There are a number of limitations to consider in the interpretation of the current data. The size of the clinical sample was relatively small, so future studies assessing functional ability in larger populations of METH-dependent individuals would be appropriate to determine if the current findings are representative of adults with a history of METH dependence. It is also possible that premorbid deficits in executive function may increase the probability of drug use, making cause and effect determinations more difficult.
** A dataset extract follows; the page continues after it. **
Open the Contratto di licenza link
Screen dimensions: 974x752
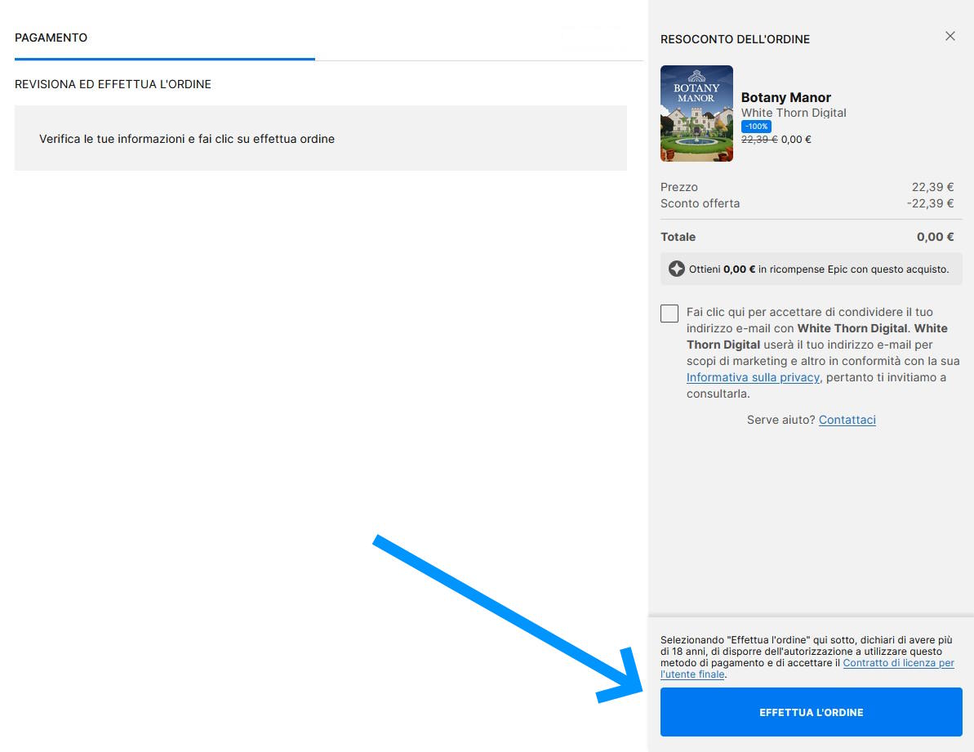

In addition, the current report does not assess the effect of chronic dependence on other drugs of abuse, such as cocaine, on functional ability. Also, self-report of drug administration can be unreliable, resulting in substantial under/over reporting of the actual drug use. This factor should be considered, for example, in light of the fact that we did not observe significant correlations between the estimated quantity of METH consumed and any of the UPSA-2 performance measures. Finally, while the UPSA-2 provides a measure of everyday task ability, the test does not directly measure how each subject actually performs in their home/work environment, as do observer-based measures such as the Specific Level of Function Scale (Bowie et al., 2008). Recent work has suggested variability in the association between test-derived measures of functional ability and real-world function (Harvey et al., 2009), so it is appropriate to be cautious about predicting real-world activity based solely on what is still a laboratory measure.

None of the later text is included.